→ The exercise: Please write out these entries line for line, without changing a word, and leave out the pictures.

→ Supplied entries:
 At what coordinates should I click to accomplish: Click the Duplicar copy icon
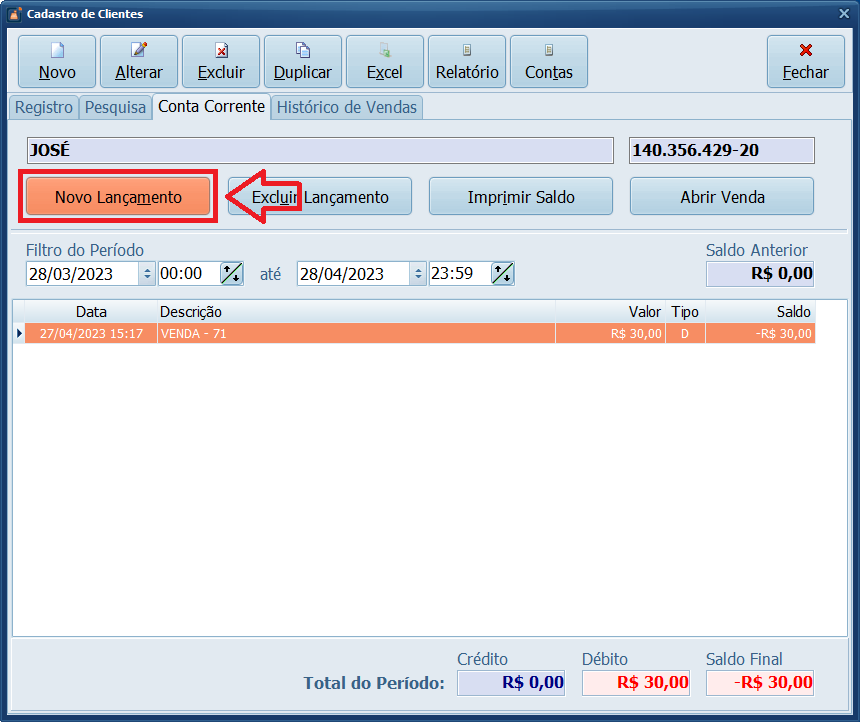pos(303,50)
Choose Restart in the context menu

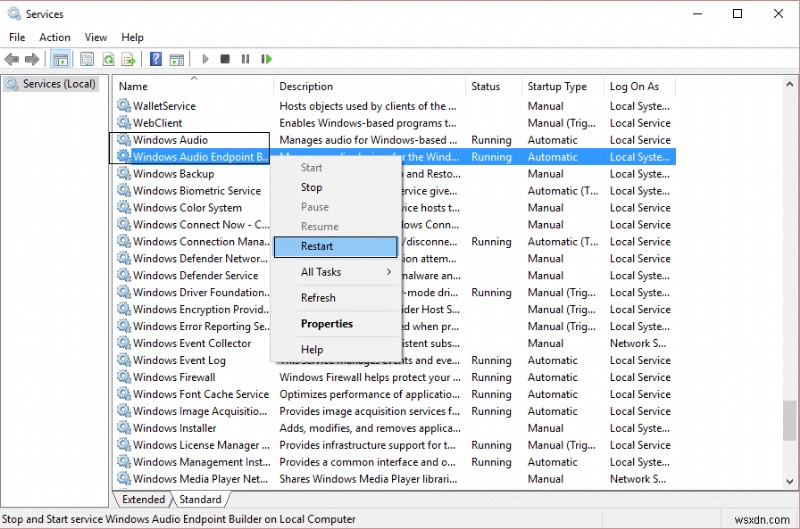tap(336, 246)
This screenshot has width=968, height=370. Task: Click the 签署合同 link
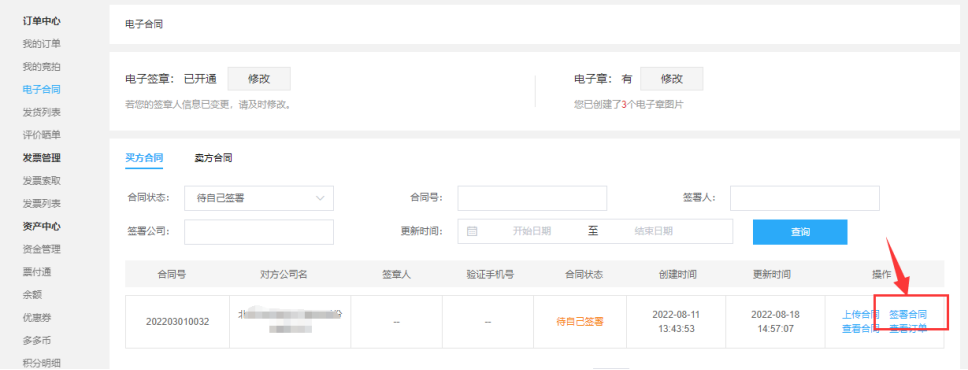tap(908, 314)
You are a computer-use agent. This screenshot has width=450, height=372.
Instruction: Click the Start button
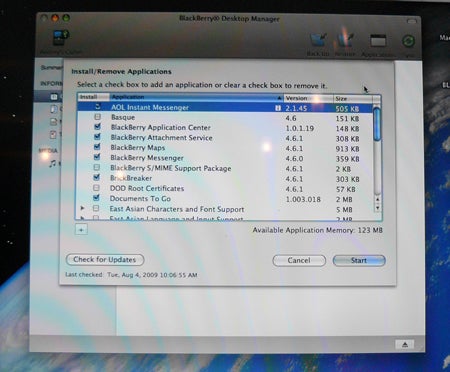coord(359,261)
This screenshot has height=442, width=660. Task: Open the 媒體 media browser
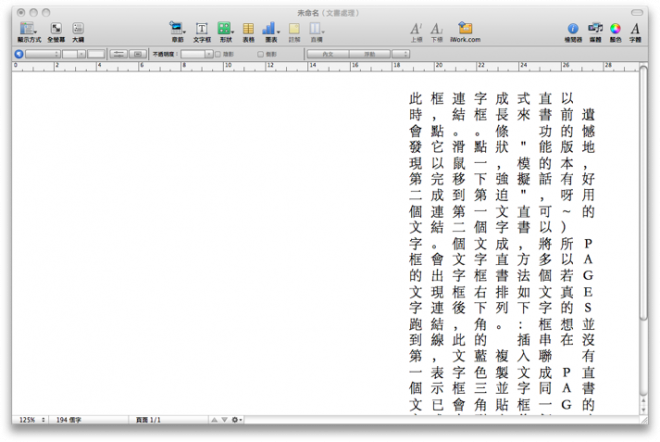click(595, 29)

→ The output:
 At what coordinates should I click to accomplish: Click the Duplicar copy icon
pos(303,50)
Choose Restart in the context menu

tap(336, 246)
This screenshot has width=968, height=370. Task: Click the 签署合同 link
tap(908, 314)
You are a computer-use agent. This screenshot has width=450, height=372.
Instruction: Click the Start button
coord(359,261)
This screenshot has height=442, width=660. Task: Open the 媒體 media browser
click(595, 29)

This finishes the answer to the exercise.